Dana itu kemudian disalurkan melalui yayasan yang dikendalikan anggota dewan. Teknis pencairan hingga laporan pertanggungjawaban (LPJ) dibahas oleh tenaga ahli anggota DPR bersama pihak BI-OJK. Namun di balik dokumen proposal dan LPJ, kegiatan sosial tak pernah terealisasi.
Heri Gunawan, misalnya, mengajukan empat yayasan dan menerima total Rp 15,86 miliar. Uang tersebut berasal dari BI Rp 6,26 miliar, OJK Rp 7,64 miliar, serta mitra kerja Komisi XI Rp 1,94 miliar.
“HG menggunakan dana dari rekening penampung untuk kepentingan pribadi, di antaranya pembangunan rumah makan, pengelolaan outlet minuman, pembelian tanah dan bangunan, hingga pembelian kendaraan roda empat,” ungkap Asep.
Sementara Satori, melalui delapan yayasan, menerima Rp 12,52 miliar. Uang tersebut terdiri dari Rp 6,30 miliar dari BI, Rp 5,14 miliar dari OJK, dan Rp 1,04 miliar dari mitra kerja lainnya. Dana ini diduga diputar menjadi deposito, pembangunan showroom, pembelian kendaraan, hingga aset properti.

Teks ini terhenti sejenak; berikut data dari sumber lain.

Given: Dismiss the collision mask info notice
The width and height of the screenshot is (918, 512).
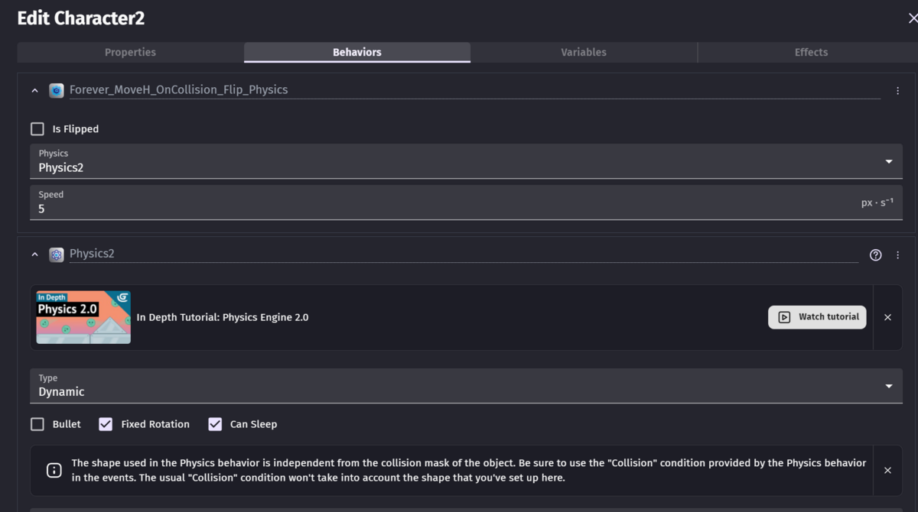Looking at the screenshot, I should coord(887,470).
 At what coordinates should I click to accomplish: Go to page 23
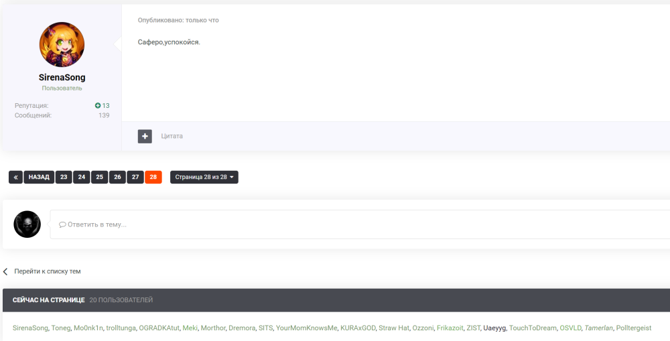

Puluhan Legislator Terlibat
Nama-nama besar dari berbagai fraksi DPR muncul dalam daftar dugaan penerima aliran dana CSR BI-OJK. Dari Fraksi Golkar tercatat Kahar Muzakir hingga Puteri Anetta Komarudin, dari PDIP ada Eriko Sotarduga, Marinus Gea, hingga Indah Kurnia. Fraksi lain mulai Gerindra, NasDem, PKB, Demokrat, PKS, PAN, hingga PPP juga masuk dalam radar KPK.
Meski demikian, KPK baru menjerat dua tersangka utama. Asep menegaskan, bantahan sebagian legislator tidak menggoyahkan bukti yang telah dikantongi penyidik.
“Misalkan dari pihak Komisi XI DPR membantah, kami juga sudah memiliki bukti yang kami peroleh saat melakukan penggeledahan di Bank Indonesia dan juga di OJK,” tegasnya.
Tak hanya itu, KPK juga menelusuri langsung ke lapangan, mengkonfirmasi kepada warga, pejabat RT/RW, hingga perangkat desa di lokasi yang disebut-sebut sebagai penerima bantuan sosial. Hasilnya, mayoritas kegiatan sosial tidak ditemukan.
Jejak Penyelidikan
Penyidikan kasus ini resmi berjalan sejak Desember 2024, berawal dari LHA PPATK dan laporan masyarakat. KPK sempat menggeledah Gedung BI di Jalan Thamrin (16/12/2024) dan Kantor OJK (19/12/2024) untuk mengamankan dokumen penting.
Kini, dua legislator periode 2019–2024 yang kembali duduk di Senayan periode 2024–2029 telah ditetapkan sebagai tersangka. Skandal CSR BI-OJK menjadi catatan hitam terbaru hubungan legislatif dengan lembaga keuangan negara.